The first problem is that your family or executors will not recognise all the bits that make up your family history. Your folders and papers may be obvious, but would they know that you had family trees online in four different places? Would they recognise the research books, copies of certificates, maps, photos and so on that you collected? Would they know that you used family history software, kept images on your ipad, and had your DNA tested and uploaded to three different sites? Or know that you had drafts of books and articles you were writing?

No? Then your first task is to prepare an inventory of all the bits that make up your family history. And don’t forget to include website addresses and passwords.

While you are making your inventory, it’s probably a good idea to organise your materials a bit better – using a system that a non-genealogist would not have too much trouble understanding. And labelling – lots of labelling! That includes papers and folders, but also folders on your computer. And how about making a folder labelled ‘Save my family history. Read this for instructions’?

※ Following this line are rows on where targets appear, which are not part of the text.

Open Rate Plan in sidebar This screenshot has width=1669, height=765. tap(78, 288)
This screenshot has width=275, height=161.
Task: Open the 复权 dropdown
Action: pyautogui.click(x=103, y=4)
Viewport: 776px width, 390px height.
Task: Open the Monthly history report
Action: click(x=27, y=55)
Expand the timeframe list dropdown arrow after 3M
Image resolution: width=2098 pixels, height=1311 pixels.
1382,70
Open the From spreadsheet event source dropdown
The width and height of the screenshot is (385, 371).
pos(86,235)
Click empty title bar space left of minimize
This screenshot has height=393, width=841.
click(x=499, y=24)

Next, prepare an overview of your family history so that anyone who is handling it later will have a better idea of how everything relates to different family members, and understand the labels you put on the folders, books and other items. Print out a family tree chart and a report from your family history software (if you use it) and put them in the ‘Save my family history’ folder. Don’t forget to find a safe and obvious spot for the folder, so someone will find it. Even better – leave it with the person who is the executor of your will.

Now you need to decide where you want your family history to go. Is there someone in the family who will accept it? If not, then investigate repositories who might accept family history research, such as your local library or family history society. Or, if you are in Australia, then you should consider donating it to the Society of Australian Genealogists ( After you make your decision and check that they will accept your family history, include instructions in your will. If you are donating to a repository, you should also consider including a financial donation, to help cover the costs of caring for your family history.

The final task is to check that any subscription or paid services associated with your family history are also assigned. The rules of inheritance differ with each one, so you will need to check each one. With some, you may be able to include information in your will but others may have a section on the website that you have to fill in.